### Metin Bölümü
Kavcıoğlu, ihracat kredilerine erişim konusunda yapılan düzenlemelerin KOBİ'leri olumlu etkilediğine dikkati çekerek, liralaşma stratejisiyle birlikte reeskontta yüzde 90'lara çıkan Türk lirası kredi kullanımı içinde KOBİ'lerin payının yüzde 50'lere ulaştığını bildirdi.
KOBİ'lerin yüksek ihracat performansı nedeniyle bu durumun reeskont programının cari dengeyi destekleme kapasitesini de olumlu etkilediğini söyleyen Kavcıoğlu, şöyle devam etti:
"Yeni ekonomi modelimizde, cari fazlaya destek olacak hedefli kredi politikalarımızla ülke ekonomimiz için en verimli sonuçları almaya odaklanmış durumdayız. Tüm düzenleme ve kararlarımızı da bu doğrultuda alıyoruz. Reel sektöre verilen söz konusu destekler için gerekli finansal koşulları oluşturduğumuz gibi bu kaynakların ekonomimiz için azami verimi sağlayacak alanlarda doğru kullanımını da önemsiyoruz. Hem kaynakların reel sektörümüzle tabana yaygın şekilde buluşturulması hem de söz konusu kaynakların döviz kurları ve enflasyonda istikrarsızlık oluşturmayacak ve cari denge hedefimize katkı verecek şekilde kullanılması sağlanmalıdır."
Kavcıoğlu, arz kısıtları ve küresel finansal koşullarda artan oynaklıkların negatif arz şoklarına neden olarak küresel enflasyonu tarihi yüksek seviyelere çıkardığına işaret ederek, yaşanılan enflasyonun temel belirleyicilerinin güçlü ve sürekli arz şokları, döviz kuru gelişmeleri ve bunların etkisiyle bozulan fiyatlama davranışları olduğunu dile getirdi.

### Veri Kesiti
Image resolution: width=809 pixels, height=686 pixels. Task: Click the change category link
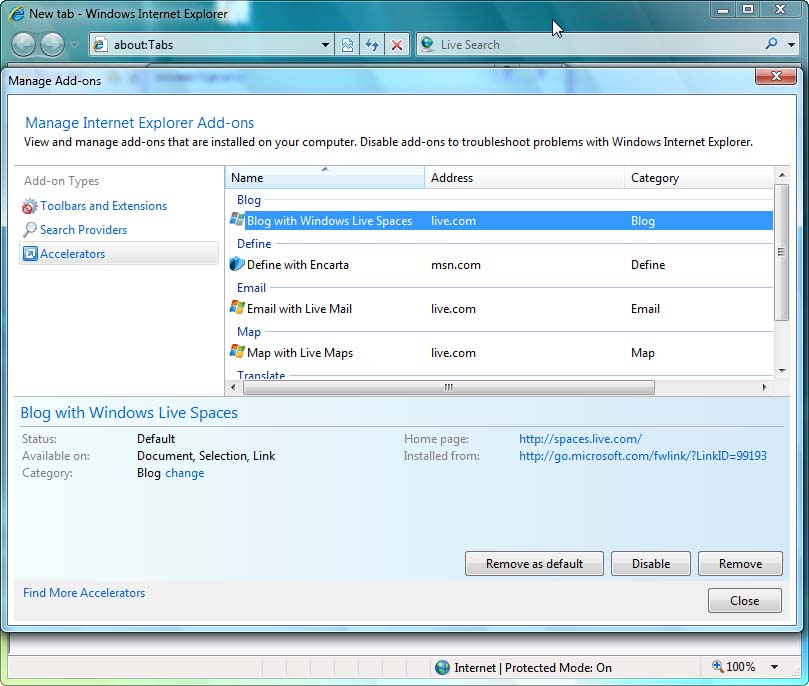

### Alıştırma Görevleri
[1] Metin bölümündeki şu cümleyi İngilizceye çevirin: "Tüm düzenleme ve kararlarımızı da bu doğrultuda alıyoruz."
[2] Metin bölümünü "Kavcıoğlu, ihracat kredilerine" sözlerinden "50'lere ulaştığını bildirdi." sözlerine kadar hiç değiştirmeden yeniden yazın.
Liste, metinden ayrı, kendi başına bir malzemedir.

### Çözümler
[1] We make all our regulations and decisions in line with this as well.

[2]
Kavcıoğlu, ihracat kredilerine erişim konusunda yapılan düzenlemelerin KOBİ'leri olumlu etkilediğine dikkati çekerek, liralaşma stratejisiyle birlikte reeskontta yüzde 90'lara çıkan Türk lirası kredi kullanımı içinde KOBİ'lerin payının yüzde 50'lere ulaştığını bildirdi.